**MATERIAL SUPPLIED**

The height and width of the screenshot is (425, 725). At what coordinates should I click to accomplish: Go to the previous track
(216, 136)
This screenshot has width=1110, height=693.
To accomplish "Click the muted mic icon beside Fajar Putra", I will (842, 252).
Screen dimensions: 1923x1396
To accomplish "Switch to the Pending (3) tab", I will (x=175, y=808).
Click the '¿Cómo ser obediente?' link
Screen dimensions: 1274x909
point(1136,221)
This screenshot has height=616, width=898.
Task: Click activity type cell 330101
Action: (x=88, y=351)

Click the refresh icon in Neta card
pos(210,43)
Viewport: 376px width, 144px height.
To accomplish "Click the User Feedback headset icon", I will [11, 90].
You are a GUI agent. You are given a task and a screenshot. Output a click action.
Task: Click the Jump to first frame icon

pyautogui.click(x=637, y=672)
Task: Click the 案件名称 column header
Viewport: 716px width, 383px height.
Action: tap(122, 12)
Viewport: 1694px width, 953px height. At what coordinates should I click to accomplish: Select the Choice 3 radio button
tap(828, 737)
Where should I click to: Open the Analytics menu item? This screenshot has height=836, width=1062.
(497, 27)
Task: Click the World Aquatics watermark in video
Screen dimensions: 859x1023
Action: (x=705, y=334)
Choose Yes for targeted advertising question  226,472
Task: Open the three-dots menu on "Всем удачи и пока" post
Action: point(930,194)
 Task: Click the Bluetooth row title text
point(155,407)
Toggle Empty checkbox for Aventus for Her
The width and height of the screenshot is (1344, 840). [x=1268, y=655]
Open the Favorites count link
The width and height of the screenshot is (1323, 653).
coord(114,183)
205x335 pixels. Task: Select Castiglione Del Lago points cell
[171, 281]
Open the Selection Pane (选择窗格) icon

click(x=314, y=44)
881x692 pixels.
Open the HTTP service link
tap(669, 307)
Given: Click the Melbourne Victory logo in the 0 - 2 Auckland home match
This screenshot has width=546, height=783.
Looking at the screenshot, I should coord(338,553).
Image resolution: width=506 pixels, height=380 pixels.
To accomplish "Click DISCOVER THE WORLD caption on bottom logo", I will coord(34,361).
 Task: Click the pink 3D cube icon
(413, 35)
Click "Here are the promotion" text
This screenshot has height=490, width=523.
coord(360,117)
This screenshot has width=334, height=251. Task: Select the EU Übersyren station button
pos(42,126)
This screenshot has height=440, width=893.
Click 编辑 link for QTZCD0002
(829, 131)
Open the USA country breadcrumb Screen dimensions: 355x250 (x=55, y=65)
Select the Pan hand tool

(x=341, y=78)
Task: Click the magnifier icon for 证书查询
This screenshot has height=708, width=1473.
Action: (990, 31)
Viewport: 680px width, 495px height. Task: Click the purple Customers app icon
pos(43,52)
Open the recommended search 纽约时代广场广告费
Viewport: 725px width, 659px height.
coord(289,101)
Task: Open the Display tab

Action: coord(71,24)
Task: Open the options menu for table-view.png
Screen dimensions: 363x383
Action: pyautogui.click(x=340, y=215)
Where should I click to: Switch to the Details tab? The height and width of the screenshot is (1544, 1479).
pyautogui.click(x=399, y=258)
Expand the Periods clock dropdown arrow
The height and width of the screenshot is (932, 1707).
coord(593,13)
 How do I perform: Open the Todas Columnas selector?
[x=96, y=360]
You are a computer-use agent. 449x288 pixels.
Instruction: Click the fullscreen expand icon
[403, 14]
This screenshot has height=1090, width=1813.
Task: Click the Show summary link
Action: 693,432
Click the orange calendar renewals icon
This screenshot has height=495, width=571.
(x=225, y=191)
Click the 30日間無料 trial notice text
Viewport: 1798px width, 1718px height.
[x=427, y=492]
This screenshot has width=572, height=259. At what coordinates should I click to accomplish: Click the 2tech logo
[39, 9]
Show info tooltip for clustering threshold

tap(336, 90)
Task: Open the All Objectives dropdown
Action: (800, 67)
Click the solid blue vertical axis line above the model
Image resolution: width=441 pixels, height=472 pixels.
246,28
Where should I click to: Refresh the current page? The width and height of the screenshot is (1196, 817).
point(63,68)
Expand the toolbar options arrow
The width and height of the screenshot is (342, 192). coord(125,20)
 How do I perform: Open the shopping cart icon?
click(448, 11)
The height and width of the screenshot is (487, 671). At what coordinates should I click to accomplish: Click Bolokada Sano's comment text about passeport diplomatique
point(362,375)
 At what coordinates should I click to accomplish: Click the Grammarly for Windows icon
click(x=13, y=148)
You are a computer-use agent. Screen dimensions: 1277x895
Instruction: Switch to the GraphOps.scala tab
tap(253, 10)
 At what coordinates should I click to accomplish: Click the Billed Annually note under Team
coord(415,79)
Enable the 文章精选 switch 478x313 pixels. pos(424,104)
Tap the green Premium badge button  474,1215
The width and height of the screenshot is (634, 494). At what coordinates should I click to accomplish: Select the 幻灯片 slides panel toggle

**STATED GOAL**
Format the items above as a Markdown table with two columns, Row and Line: number each non-blank line in order, and leave out the blank lines.

**EXPECTED ANSWER**
| Row | Line |
|---|---|
| 1 | The height and width of the screenshot is (425, 725). At what coordinates should I click to accomplish: Go to the previous track |
| 2 | (216, 136) |
| 3 | This screenshot has width=1110, height=693. |
| 4 | To accomplish "Click the muted mic icon beside Fajar Putra", I will (842, 252). |
| 5 | Screen dimensions: 1923x1396 |
| 6 | To accomplish "Switch to the Pending (3) tab", I will (x=175, y=808). |
| 7 | Click the '¿Cómo ser obediente?' link |
| 8 | Screen dimensions: 1274x909 |
| 9 | point(1136,221) |
| 10 | This screenshot has height=616, width=898. |
| 11 | Task: Click activity type cell 330101 |
| 12 | Action: (x=88, y=351) |
| 13 | Click the refresh icon in Neta card |
| 14 | pos(210,43) |
| 15 | Viewport: 376px width, 144px height. |
| 16 | To accomplish "Click the User Feedback headset icon", I will [11, 90]. |
| 17 | You are a GUI agent. You are given a task and a screenshot. Output a click action. |
| 18 | Task: Click the Jump to first frame icon |
| 19 | pyautogui.click(x=637, y=672) |
| 20 | Task: Click the 案件名称 column header |
| 21 | Viewport: 716px width, 383px height. |
| 22 | Action: tap(122, 12) |
| 23 | Viewport: 1694px width, 953px height. At what coordinates should I click to accomplish: Select the Choice 3 radio button |
| 24 | tap(828, 737) |
| 25 | Where should I click to: Open the Analytics menu item? This screenshot has height=836, width=1062. |
| 26 | (497, 27) |
| 27 | Task: Click the World Aquatics watermark in video |
| 28 | Screen dimensions: 859x1023 |
| 29 | Action: (x=705, y=334) |
| 30 | Choose Yes for targeted advertising question  226,472 |
| 31 | Task: Open the three-dots menu on "Всем удачи и пока" post |
| 32 | Action: point(930,194) |
| 33 |  Task: Click the Bluetooth row title text |
| 34 | point(155,407) |
| 35 | Toggle Empty checkbox for Aventus for Her |
| 36 | The width and height of the screenshot is (1344, 840). [x=1268, y=655] |
| 37 | Open the Favorites count link |
| 38 | The width and height of the screenshot is (1323, 653). |
| 39 | coord(114,183) |
| 40 | 205x335 pixels. Task: Select Castiglione Del Lago points cell |
| 41 | [171, 281] |
| 42 | Open the Selection Pane (选择窗格) icon |
| 43 | click(x=314, y=44) |
| 44 | 881x692 pixels. |
| 45 | Open the HTTP service link |
| 46 | tap(669, 307) |
| 47 | Given: Click the Melbourne Victory logo in the 0 - 2 Auckland home match |
| 48 | This screenshot has width=546, height=783. |
| 49 | Looking at the screenshot, I should coord(338,553). |
| 50 | Image resolution: width=506 pixels, height=380 pixels. |
| 51 | To accomplish "Click DISCOVER THE WORLD caption on bottom logo", I will coord(34,361). |
| 52 |  Task: Click the pink 3D cube icon |
| 53 | (413, 35) |
| 54 | Click "Here are the promotion" text |
| 55 | This screenshot has height=490, width=523. |
| 56 | coord(360,117) |
| 57 | This screenshot has width=334, height=251. Task: Select the EU Übersyren station button |
| 58 | pos(42,126) |
| 59 | This screenshot has height=440, width=893. |
| 60 | Click 编辑 link for QTZCD0002 |
| 61 | (829, 131) |
| 62 | Open the USA country breadcrumb Screen dimensions: 355x250 (x=55, y=65) |
| 63 | Select the Pan hand tool |
| 64 | (x=341, y=78) |
| 65 | Task: Click the magnifier icon for 证书查询 |
| 66 | This screenshot has height=708, width=1473. |
| 67 | Action: (990, 31) |
| 68 | Viewport: 680px width, 495px height. Task: Click the purple Customers app icon |
| 69 | pos(43,52) |
| 70 | Open the recommended search 纽约时代广场广告费 |
| 71 | Viewport: 725px width, 659px height. |
| 72 | coord(289,101) |
| 73 | Task: Open the Display tab |
| 74 | Action: coord(71,24) |
| 75 | Task: Open the options menu for table-view.png |
| 76 | Screen dimensions: 363x383 |
| 77 | Action: pyautogui.click(x=340, y=215) |
| 78 | Where should I click to: Switch to the Details tab? The height and width of the screenshot is (1544, 1479). |
| 79 | pyautogui.click(x=399, y=258) |
| 80 | Expand the Periods clock dropdown arrow |
| 81 | The height and width of the screenshot is (932, 1707). |
| 82 | coord(593,13) |
| 83 |  How do I perform: Open the Todas Columnas selector? |
| 84 | [x=96, y=360] |
| 85 | You are a computer-use agent. 449x288 pixels. |
| 86 | Instruction: Click the fullscreen expand icon |
| 87 | [403, 14] |
| 88 | This screenshot has height=1090, width=1813. |
| 89 | Task: Click the Show summary link |
| 90 | Action: 693,432 |
| 91 | Click the orange calendar renewals icon |
| 92 | This screenshot has height=495, width=571. |
| 93 | (x=225, y=191) |
| 94 | Click the 30日間無料 trial notice text |
| 95 | Viewport: 1798px width, 1718px height. |
| 96 | [x=427, y=492] |
| 97 | This screenshot has width=572, height=259. At what coordinates should I click to accomplish: Click the 2tech logo |
| 98 | [39, 9] |
| 99 | Show info tooltip for clustering threshold |
| 100 | tap(336, 90) |
| 101 | Task: Open the All Objectives dropdown |
| 102 | Action: (800, 67) |
| 103 | Click the solid blue vertical axis line above the model |
| 104 | Image resolution: width=441 pixels, height=472 pixels. |
| 105 | 246,28 |
| 106 | Where should I click to: Refresh the current page? The width and height of the screenshot is (1196, 817). |
| 107 | point(63,68) |
| 108 | Expand the toolbar options arrow |
| 109 | The width and height of the screenshot is (342, 192). coord(125,20) |
| 110 |  How do I perform: Open the shopping cart icon? |
| 111 | click(448, 11) |
| 112 | The height and width of the screenshot is (487, 671). At what coordinates should I click to accomplish: Click Bolokada Sano's comment text about passeport diplomatique |
| 113 | point(362,375) |
| 114 |  At what coordinates should I click to accomplish: Click the Grammarly for Windows icon |
| 115 | click(x=13, y=148) |
| 116 | You are a computer-use agent. Screen dimensions: 1277x895 |
| 117 | Instruction: Switch to the GraphOps.scala tab |
| 118 | tap(253, 10) |
| 119 |  At what coordinates should I click to accomplish: Click the Billed Annually note under Team |
| 120 | coord(415,79) |
| 121 | Enable the 文章精选 switch 478x313 pixels. pos(424,104) |
| 122 | Tap the green Premium badge button  474,1215 |
| 123 | The width and height of the screenshot is (634, 494). At what coordinates should I click to accomplish: Select the 幻灯片 slides panel toggle |